Microsoft previews unified communications platform

There’s more than a little bit of spaceship to the profile.

The Microsoft RoundTable device has a sleek, round base with a stem rising from it. The stem holds five tiny mirrors pointed and five cameras in the base, providing a 360-degree view for teleconferencing. The five pictures are stitched together seamlessly and presented as a window in teleconferencing software, while another window tracks the active speaker in the conference.

It’s one of 15 devices Microsoft showed off in Toronto and at its Windows Hardware Engineering Conference (WinHEC) in Las Vegas last month that are the first certified for use on Microsoft’s unified communications platform. The devices include IP phones and laptops and monitors with embedded audio and video, with the first devices shipping in July. Microsoft Office Communications Server 2007 and Office Communicator 2007 are available in public beta.

Microsoft designed the software to be compatible with phones already on the market. The new qualification program is meant to assure buyers that devices will work out of the box with Microsoft’s unified communications products.

In order to qualify for the certification, handsets must include wideband audio support, comply with a wide range of VOIP codecs and include specific user interface elements, said Eric Swift, senior director of unified communications product management for Microsoft.

Some of the new phones connect directly to a USB (Universal Serial Bus) port so that mobile workers can bring the phone with them and use it along with their laptop to access features typically only support on desk phones, like call forwarding and conferencing.

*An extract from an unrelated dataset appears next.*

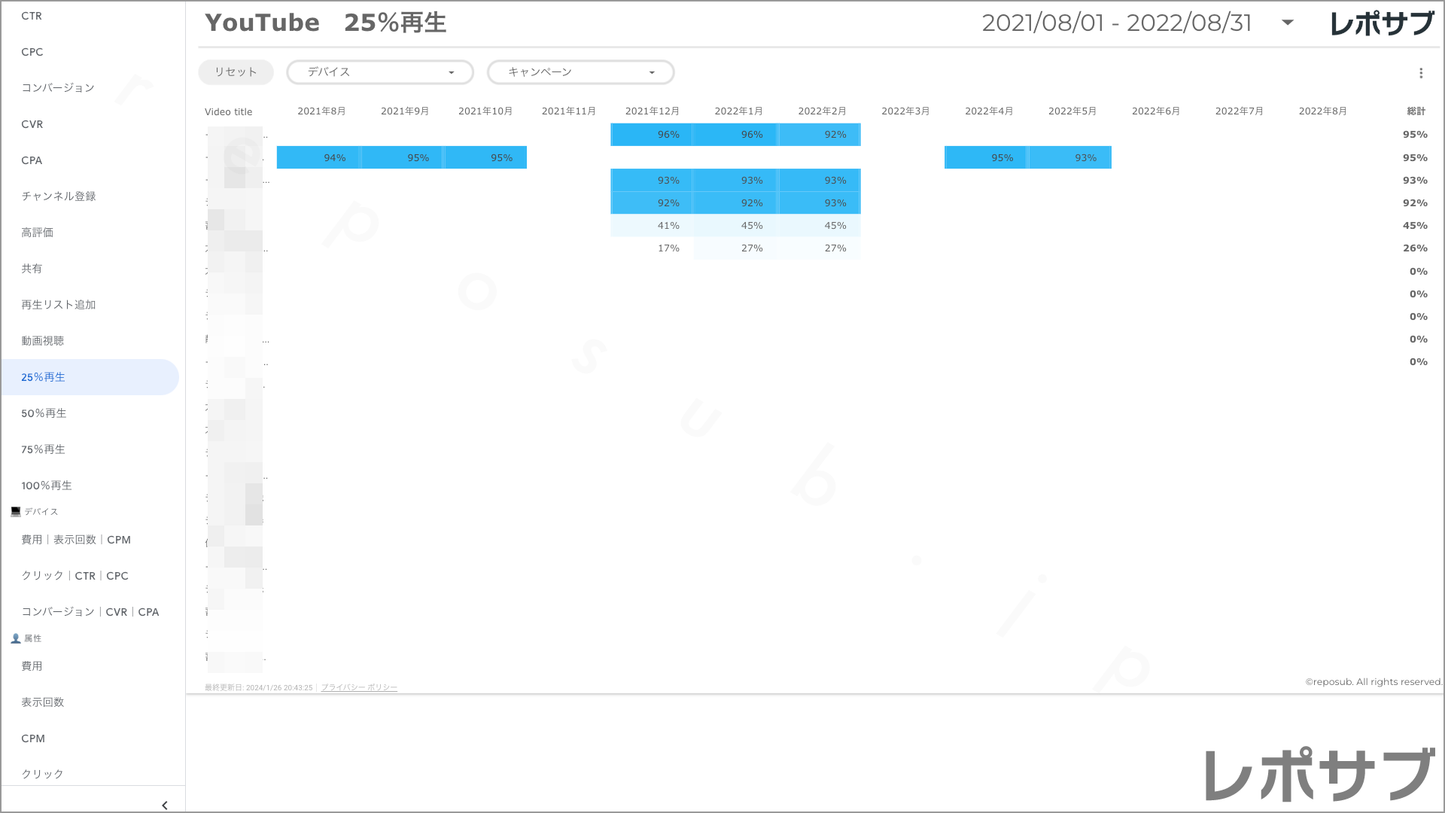This screenshot has width=1445, height=813.
Task: Expand the date range picker arrow
Action: [x=1287, y=23]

“We’re looking to ignite partner innovation to bring software economics to what has been proprietary,” said Swift. Microsoft hopes that the communications software and the qualification program will make it easier for hardware developers to create innovative new phone products in a phone industry that he describes as remaining stagnant for many years.

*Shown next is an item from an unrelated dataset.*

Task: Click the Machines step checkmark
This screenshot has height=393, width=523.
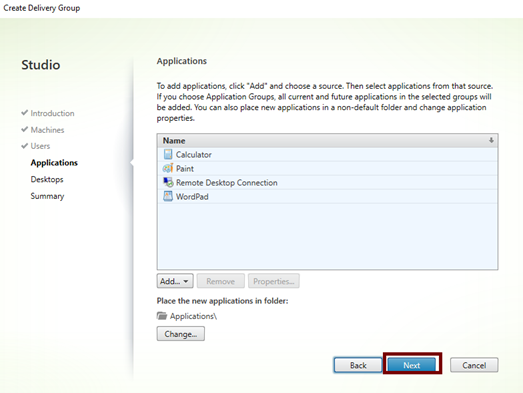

Microsoft’s Office Communications Server competes with VOIP products from networking giants like Cisco Systems Inc. and Avaya Inc. Microsoft hopes to establish an edge against them by integrating its server with widely used products such as Exchange 2007 and enabling unified services.

Having a number of communications identities — business phone, cell phone, e-mail, pager, instant messenger ID, etc. — makes us more accessible, but it also complicates the issue of how best to get hold of someone at any given time, said Bryan Rusche, unified communications product manager with Microsoft Canada. Unified communications aims at gathering these identities into one interface, using a presence icon familiar to instant messaging users to indicate how best to get in contact.

The presence icon can be incorporated into line-of-business applications through APIs in the Microsoft .Net application development platform, Rusche said. Users can cross modes of communication, responding to an e-mail message by making a IP phone call by right-clicking, for example, Rusche said.

While there’s a lot of potential for unified communications, we’re three to five years away from finding it commonplace in the enterprise, said Jayanth Angl, research analyst with Info-Tech Research Group, headquartered in London, Ont.

“To date, we’ve seen different aspects of unified communications being deployed, things like IP telephony, unified messaging and the basic presence capabilities that have been built into different instant messaging clients,” Angl said. “But really it’s something that today a lot of enterprises are just learning about and are trying to see where this can fit into their business.”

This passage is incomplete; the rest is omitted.